The table was laden with food and I was introduced to nearly 10 inviting-looking dishes that I had only heard of before. It was apparent that the Anglo-Indian household loved meat dearly. I noticed that even their vegetarian recipes contained more meat than vegetables!
I was about to sample the meat and drumstick curry, a tomato based thick red curry and the meat and snake gourd curry that had minced meat stuffed into the vegetable. These are frequently cooked, I was told. Unlike the Brinjal Bake, that is mince-stuffed brinjal, that the older members of the community remember baking, which is rare these days.
Says Nigel Galway, co-owner of Steaks and Grills, a restaurant in Coimbatore, “In a community that works hard and parties hard, food is a big part its frequent celebrations. We have adapted traditional Indian and English food.”

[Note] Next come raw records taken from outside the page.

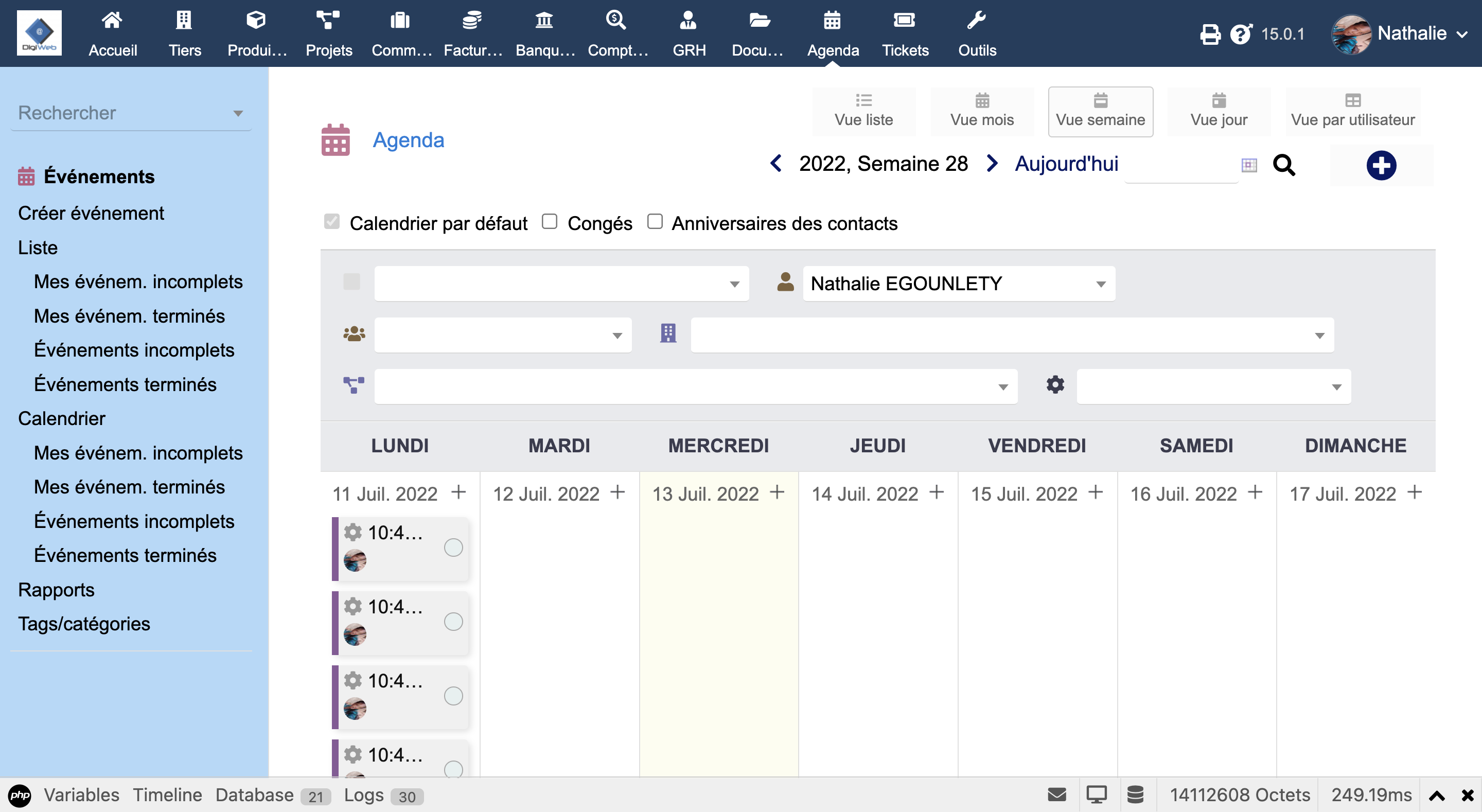The image size is (1482, 812).
Task: Add event on 14 Juil. 2022 plus
Action: pyautogui.click(x=937, y=492)
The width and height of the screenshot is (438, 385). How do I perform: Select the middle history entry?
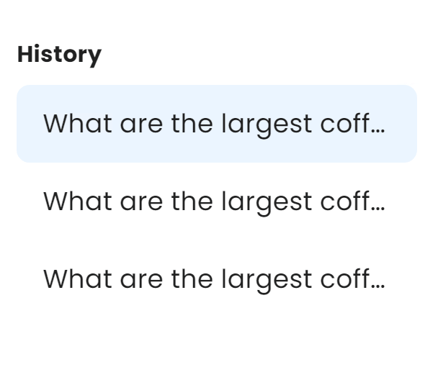(x=217, y=201)
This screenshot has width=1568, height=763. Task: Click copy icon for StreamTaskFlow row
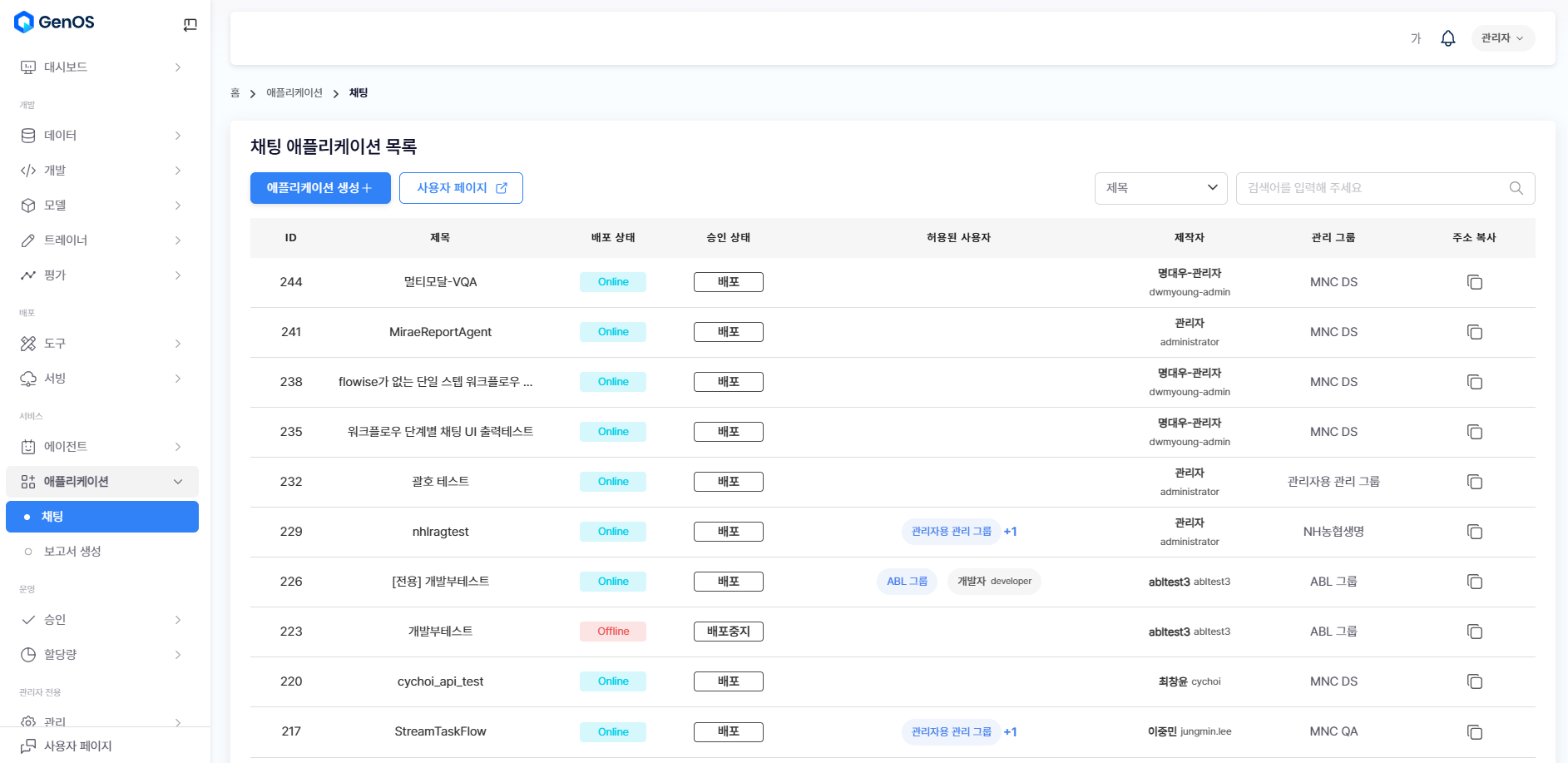coord(1474,732)
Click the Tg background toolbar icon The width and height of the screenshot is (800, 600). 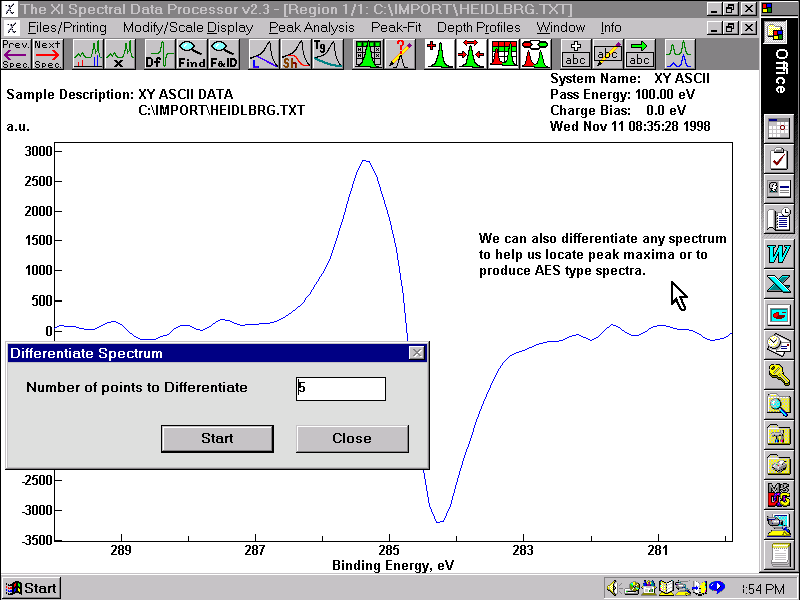[x=327, y=54]
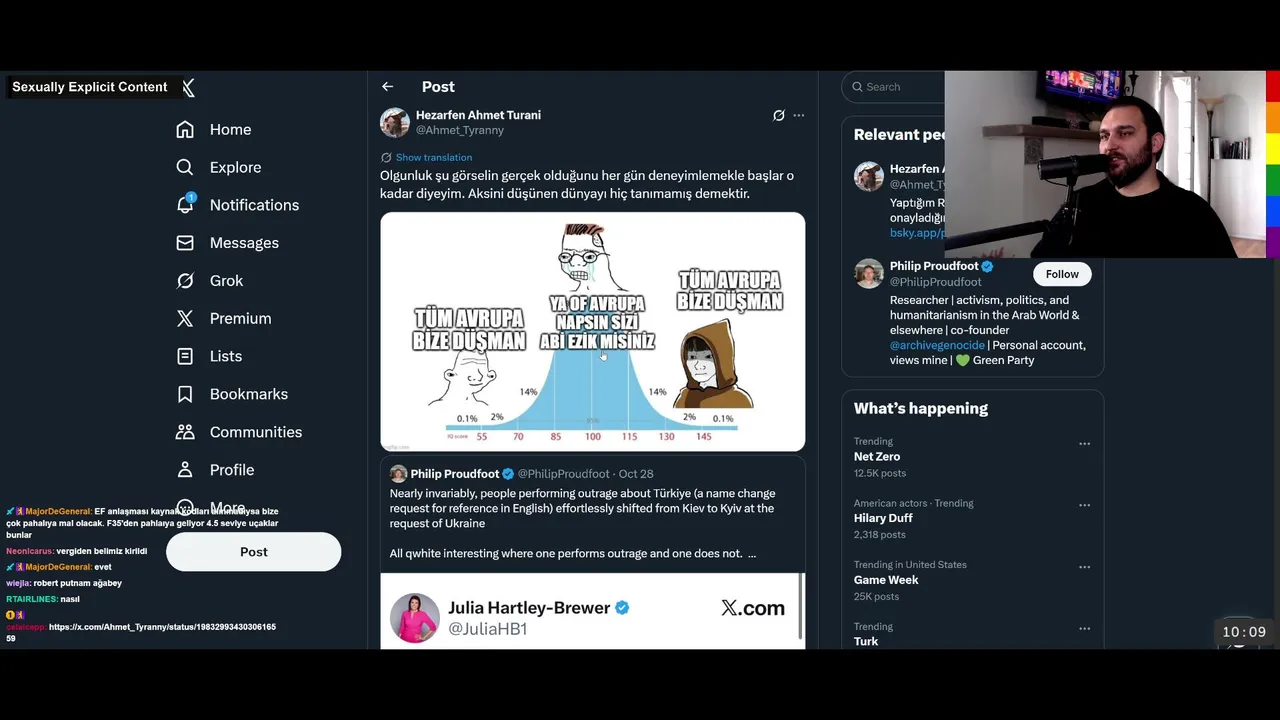Click the Search input field
This screenshot has width=1280, height=720.
[x=895, y=87]
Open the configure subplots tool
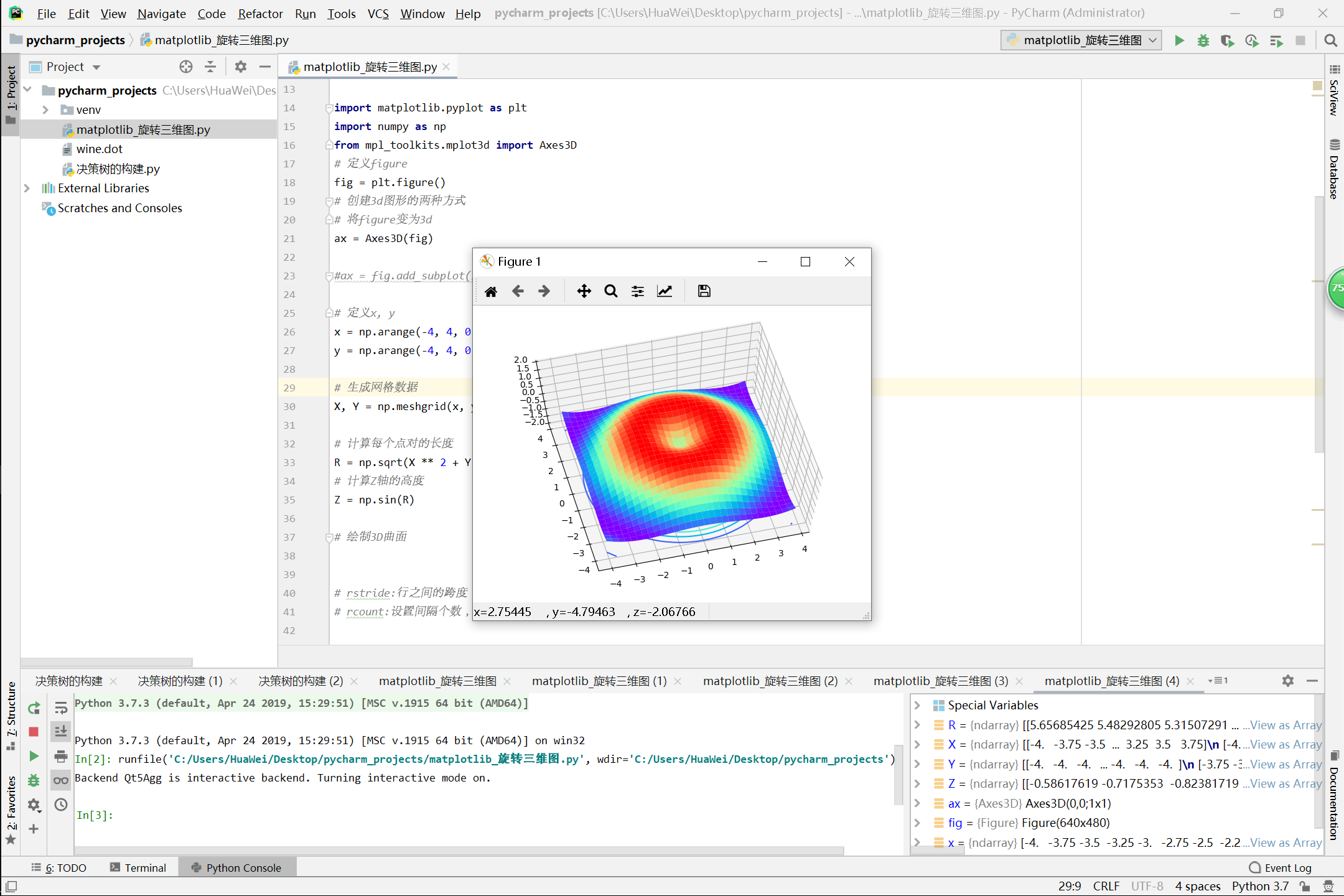This screenshot has width=1344, height=896. 637,291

Indeed, some of the dishes seemed very familiar, such as the typical Anglo-Indian pepper water that is very similar to the South Indian rasam. The Anglo-Indian yellow coconut rice is also a close cousin of the thengai saadam .
There are intereting stories attached to the names of certain dishes. For example, The Captain Chicken Curry is said to be a recipe that originated from the captain of a ship that sailed in the days of the British Raj. The Railway Mutton curry was the fare served in the canteens of the Railways where many Anglo Indians worked.
These traditional recipes have been transferred from mothers to daughters to granddaughters over the years. Lauraine, an Anglo-Indian house-wife, has learnt her cooking entirely from her mother and has all the recipes filed away in her memory, she says.
Ball (Kofta) Curry made with mince balls soaked in a mild coconut based curry, Yellow Coconut Rice and the Devil’s Chutney, are standard celebratory dishes cooked for birthdays, promotions or anniversaries. I learnt Mince Cutlets would taste better with the green chutney and the meat dishes could be eaten with both rice and chappatis.
The Anglo-Indians celebrate Easter, Christmas, and New Year with much fanfare. The traditional Plum cake is baked. Raisins, dried plums, and nuts are soaked in rum for a period of time to leave a lingering flavour in your mouth.
The Biryani is also popular though unlike its popular counterpart, the Anglo Indian recipe uses beef instead of chicken. In some households, Turkey, an American Thanksgiving tradition is also followed during Christmastime where the head of the family carves the bird. Wine is an indispensable part of these celebrations and many households make their own wine at home. For the non-alcoholics, there is OT, a digestive drink made up of ginger, green chillies, and whole spices. Kul Kuls and Rose Cookies are other rare Christmas treats that were earlier prepared by this community but are now widely made by others as well.
Raisins 50 gms
Dates 50 gms
Chilli Powder 1 teaspoon
Tamarind – 1 lemon sized portion
Sugar 3-4 tablespoons
Garlic 1 pod
Onions 2 big
Salt to taste
Grind all ingredients together without adding water. Serve as a side-dish.
Brinjal 1 large
Pepper Powder 1 tsp
Turmeric 1 tsp
Salt to Taste
For the filling
Minced meat Half kg
Green Chillies 5
Cinnamon 1 stick
Sauté the onions till they turn golden brown. Grind the cloves, cardamom, cinnamon and green chillies and add it to the sautéed onions. Add the minced meat along with turmeric, salt, pepper powder, mint and coriander and a little vinegar to speed the cooking process. While the meat is cooking, blanch the brinjal in hot water and cut it into two parts horizontally.
Scoop out the insides and when the meat is thoroughly cooked fill the brinjal with the mince. Dip the brinjal in beaten egg and roll it on a plate of breadcrumbs. Shallow Fry until the brinjal is brown on the outside. Serve hot.